Supplied records -
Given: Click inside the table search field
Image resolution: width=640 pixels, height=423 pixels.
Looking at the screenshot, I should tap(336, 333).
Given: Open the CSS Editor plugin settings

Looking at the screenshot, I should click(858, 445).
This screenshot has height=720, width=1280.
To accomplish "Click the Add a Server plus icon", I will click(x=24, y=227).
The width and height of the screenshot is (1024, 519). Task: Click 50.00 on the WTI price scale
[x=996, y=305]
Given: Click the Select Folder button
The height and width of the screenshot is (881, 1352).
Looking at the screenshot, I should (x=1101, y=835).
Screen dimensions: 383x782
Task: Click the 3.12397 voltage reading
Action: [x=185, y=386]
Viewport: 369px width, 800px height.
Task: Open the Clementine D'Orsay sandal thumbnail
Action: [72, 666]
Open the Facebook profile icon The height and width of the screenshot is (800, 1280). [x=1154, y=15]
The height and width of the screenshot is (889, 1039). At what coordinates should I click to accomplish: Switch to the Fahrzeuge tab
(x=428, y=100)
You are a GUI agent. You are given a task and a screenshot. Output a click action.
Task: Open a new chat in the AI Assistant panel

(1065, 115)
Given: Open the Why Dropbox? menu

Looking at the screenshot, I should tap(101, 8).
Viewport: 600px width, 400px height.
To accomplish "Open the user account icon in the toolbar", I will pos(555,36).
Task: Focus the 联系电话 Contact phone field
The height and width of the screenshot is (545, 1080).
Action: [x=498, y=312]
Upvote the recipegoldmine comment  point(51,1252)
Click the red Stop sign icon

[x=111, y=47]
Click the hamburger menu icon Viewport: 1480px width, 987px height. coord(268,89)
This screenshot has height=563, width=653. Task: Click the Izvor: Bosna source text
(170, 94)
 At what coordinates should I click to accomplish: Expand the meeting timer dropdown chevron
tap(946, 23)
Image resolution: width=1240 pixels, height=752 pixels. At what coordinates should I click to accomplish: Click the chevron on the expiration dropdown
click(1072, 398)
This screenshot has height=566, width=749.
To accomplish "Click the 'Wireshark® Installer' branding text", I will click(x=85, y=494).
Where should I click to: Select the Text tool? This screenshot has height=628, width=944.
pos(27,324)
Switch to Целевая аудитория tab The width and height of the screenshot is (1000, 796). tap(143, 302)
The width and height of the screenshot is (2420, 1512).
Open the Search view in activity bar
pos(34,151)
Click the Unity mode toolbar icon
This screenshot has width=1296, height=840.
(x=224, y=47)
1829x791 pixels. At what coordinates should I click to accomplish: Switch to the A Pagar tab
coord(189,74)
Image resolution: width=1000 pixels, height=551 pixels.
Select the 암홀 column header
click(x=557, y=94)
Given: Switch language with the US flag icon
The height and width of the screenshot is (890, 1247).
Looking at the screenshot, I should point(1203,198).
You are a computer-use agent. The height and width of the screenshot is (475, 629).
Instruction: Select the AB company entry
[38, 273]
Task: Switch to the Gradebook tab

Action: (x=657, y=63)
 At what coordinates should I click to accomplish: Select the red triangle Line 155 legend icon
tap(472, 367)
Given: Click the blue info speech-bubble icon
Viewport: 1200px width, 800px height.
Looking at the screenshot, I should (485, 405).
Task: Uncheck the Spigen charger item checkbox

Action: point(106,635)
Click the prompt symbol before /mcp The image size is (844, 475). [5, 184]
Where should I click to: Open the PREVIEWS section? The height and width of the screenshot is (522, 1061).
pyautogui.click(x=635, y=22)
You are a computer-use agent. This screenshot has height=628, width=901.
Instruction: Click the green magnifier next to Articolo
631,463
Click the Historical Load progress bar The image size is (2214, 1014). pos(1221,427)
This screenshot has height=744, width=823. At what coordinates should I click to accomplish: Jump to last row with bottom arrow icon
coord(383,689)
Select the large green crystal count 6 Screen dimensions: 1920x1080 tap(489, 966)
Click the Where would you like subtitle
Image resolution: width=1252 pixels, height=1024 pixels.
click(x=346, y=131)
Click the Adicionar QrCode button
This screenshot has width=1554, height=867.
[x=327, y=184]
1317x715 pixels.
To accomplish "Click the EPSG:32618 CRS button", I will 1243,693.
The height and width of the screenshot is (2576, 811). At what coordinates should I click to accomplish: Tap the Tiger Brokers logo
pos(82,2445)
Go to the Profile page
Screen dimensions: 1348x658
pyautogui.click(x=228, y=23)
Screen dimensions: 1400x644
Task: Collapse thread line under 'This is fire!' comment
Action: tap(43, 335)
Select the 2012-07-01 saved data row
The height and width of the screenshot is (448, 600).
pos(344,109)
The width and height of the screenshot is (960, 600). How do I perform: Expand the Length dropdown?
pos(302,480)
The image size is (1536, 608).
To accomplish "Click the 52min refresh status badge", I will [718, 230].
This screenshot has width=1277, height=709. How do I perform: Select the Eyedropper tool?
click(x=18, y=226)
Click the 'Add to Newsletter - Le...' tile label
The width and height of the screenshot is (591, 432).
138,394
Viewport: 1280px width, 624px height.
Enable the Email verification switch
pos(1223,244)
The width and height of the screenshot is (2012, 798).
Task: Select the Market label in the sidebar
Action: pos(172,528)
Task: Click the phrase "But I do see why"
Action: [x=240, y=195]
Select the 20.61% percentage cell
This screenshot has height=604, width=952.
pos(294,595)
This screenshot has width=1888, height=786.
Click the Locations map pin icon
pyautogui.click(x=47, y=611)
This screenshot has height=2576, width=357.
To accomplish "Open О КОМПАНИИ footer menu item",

What the task asks - Transcribe each of the records above exactly.

Result of the exercise -
Given: Click inside the table search field
Image resolution: width=640 pixels, height=423 pixels.
Looking at the screenshot, I should tap(336, 333).
Given: Open the CSS Editor plugin settings

Looking at the screenshot, I should click(858, 445).
This screenshot has height=720, width=1280.
To accomplish "Click the Add a Server plus icon", I will click(x=24, y=227).
The width and height of the screenshot is (1024, 519). Task: Click 50.00 on the WTI price scale
[x=996, y=305]
Given: Click the Select Folder button
The height and width of the screenshot is (881, 1352).
Looking at the screenshot, I should (x=1101, y=835).
Screen dimensions: 383x782
Task: Click the 3.12397 voltage reading
Action: [x=185, y=386]
Viewport: 369px width, 800px height.
Task: Open the Clementine D'Orsay sandal thumbnail
Action: [72, 666]
Open the Facebook profile icon The height and width of the screenshot is (800, 1280). [x=1154, y=15]
The height and width of the screenshot is (889, 1039). At what coordinates should I click to accomplish: Switch to the Fahrzeuge tab
(x=428, y=100)
You are a GUI agent. You are given a task and a screenshot. Output a click action.
Task: Open a new chat in the AI Assistant panel

(1065, 115)
Given: Open the Why Dropbox? menu

Looking at the screenshot, I should tap(101, 8).
Viewport: 600px width, 400px height.
To accomplish "Open the user account icon in the toolbar", I will pos(555,36).
Task: Focus the 联系电话 Contact phone field
The height and width of the screenshot is (545, 1080).
Action: [x=498, y=312]
Upvote the recipegoldmine comment  point(51,1252)
Click the red Stop sign icon

[x=111, y=47]
Click the hamburger menu icon Viewport: 1480px width, 987px height. coord(268,89)
This screenshot has height=563, width=653. Task: Click the Izvor: Bosna source text
(170, 94)
 At what coordinates should I click to accomplish: Expand the meeting timer dropdown chevron
tap(946, 23)
Image resolution: width=1240 pixels, height=752 pixels. At what coordinates should I click to accomplish: Click the chevron on the expiration dropdown
click(1072, 398)
This screenshot has height=566, width=749.
To accomplish "Click the 'Wireshark® Installer' branding text", I will click(x=85, y=494).
Where should I click to: Select the Text tool? This screenshot has height=628, width=944.
pos(27,324)
Switch to Целевая аудитория tab The width and height of the screenshot is (1000, 796). tap(143, 302)
The width and height of the screenshot is (2420, 1512).
Open the Search view in activity bar
pos(34,151)
Click the Unity mode toolbar icon
This screenshot has width=1296, height=840.
(x=224, y=47)
1829x791 pixels. At what coordinates should I click to accomplish: Switch to the A Pagar tab
coord(189,74)
Image resolution: width=1000 pixels, height=551 pixels.
Select the 암홀 column header
click(x=557, y=94)
Given: Switch language with the US flag icon
The height and width of the screenshot is (890, 1247).
Looking at the screenshot, I should point(1203,198).
You are a computer-use agent. The height and width of the screenshot is (475, 629).
Instruction: Select the AB company entry
[38, 273]
Task: Switch to the Gradebook tab

Action: (x=657, y=63)
 At what coordinates should I click to accomplish: Select the red triangle Line 155 legend icon
tap(472, 367)
Given: Click the blue info speech-bubble icon
Viewport: 1200px width, 800px height.
Looking at the screenshot, I should (485, 405).
Task: Uncheck the Spigen charger item checkbox

Action: point(106,635)
Click the prompt symbol before /mcp The image size is (844, 475). [5, 184]
Where should I click to: Open the PREVIEWS section? The height and width of the screenshot is (522, 1061).
pyautogui.click(x=635, y=22)
You are a computer-use agent. This screenshot has height=628, width=901.
Instruction: Click the green magnifier next to Articolo
631,463
Click the Historical Load progress bar The image size is (2214, 1014). pos(1221,427)
This screenshot has height=744, width=823. At what coordinates should I click to accomplish: Jump to last row with bottom arrow icon
coord(383,689)
Select the large green crystal count 6 Screen dimensions: 1920x1080 tap(489, 966)
Click the Where would you like subtitle
Image resolution: width=1252 pixels, height=1024 pixels.
click(x=346, y=131)
Click the Adicionar QrCode button
This screenshot has width=1554, height=867.
[x=327, y=184]
1317x715 pixels.
To accomplish "Click the EPSG:32618 CRS button", I will 1243,693.
The height and width of the screenshot is (2576, 811). At what coordinates should I click to accomplish: Tap the Tiger Brokers logo
pos(82,2445)
Go to the Profile page
Screen dimensions: 1348x658
pyautogui.click(x=228, y=23)
Screen dimensions: 1400x644
Task: Collapse thread line under 'This is fire!' comment
Action: tap(43, 335)
Select the 2012-07-01 saved data row
The height and width of the screenshot is (448, 600).
pos(344,109)
The width and height of the screenshot is (960, 600). How do I perform: Expand the Length dropdown?
pos(302,480)
The image size is (1536, 608).
To accomplish "Click the 52min refresh status badge", I will [718, 230].
This screenshot has width=1277, height=709. How do I perform: Select the Eyedropper tool?
click(x=18, y=226)
Click the 'Add to Newsletter - Le...' tile label
The width and height of the screenshot is (591, 432).
138,394
Viewport: 1280px width, 624px height.
Enable the Email verification switch
pos(1223,244)
The width and height of the screenshot is (2012, 798).
Task: Select the Market label in the sidebar
Action: pos(172,528)
Task: Click the phrase "But I do see why"
Action: [x=240, y=195]
Select the 20.61% percentage cell
This screenshot has height=604, width=952.
pos(294,595)
This screenshot has width=1888, height=786.
Click the Locations map pin icon
pyautogui.click(x=47, y=611)
This screenshot has height=2576, width=357.
To accomplish "Open О КОМПАНИИ footer menu item",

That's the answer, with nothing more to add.